Steff Yotka: Agreed. I asked for a special cast when I broke my wrist! (All black of course.) Personal expression is so important for mental health and a sense of self—and we need that so much right now. But I think a flex is showing off a designer mask as a status symbol or luxury good.
Chioma Nnadi: I guess that doesn’t offend me as much as no mask.
Steff Yotka: No mask is the supreme worst. Even though the commodification of and capitalization on a healthcare item feels like murky ethical territory to me, I would still endorse a Supreme mask since it keeps you out of that Supreme coffin.
Sarah Spellings: But to move on to Liana’s point, there have been some reports about PPE made in sweatshops, which is endemic in the fashion industry across the board, but feels especially wrong for PPE.

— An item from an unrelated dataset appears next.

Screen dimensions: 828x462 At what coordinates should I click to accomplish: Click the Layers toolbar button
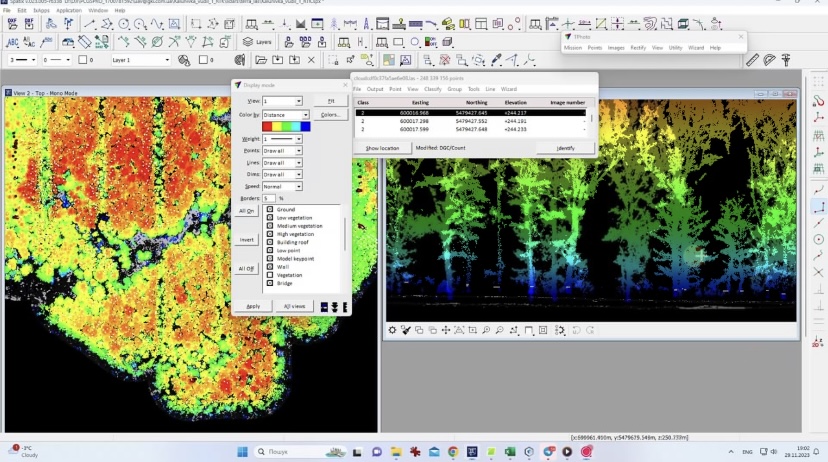click(258, 42)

Emily Farra: Yes, I’ve also been thinking about how these masks are made! On one hand, a lot of these factories have had massive order cancellations, so new orders for masks could be helping people stay employed. But I think the fact that these masks are functional and necessary has led people to buy them up quickly, perhaps without thinking about what they’re made of or who made them like we would a typical “fashion purchase.”
If masks are going to be our new accessory (which definitely seems to be the case) we should treat them like any other fashion purchase—something we want to wear, made by a company we want to support. It’s the same conversation as conscious/mindful consumption.
Rickie De Sole: It’s a rare moment when everyone in the US is focused on one singular item—it is natural that we will all embrace it differently. But bottom line, wear a mask!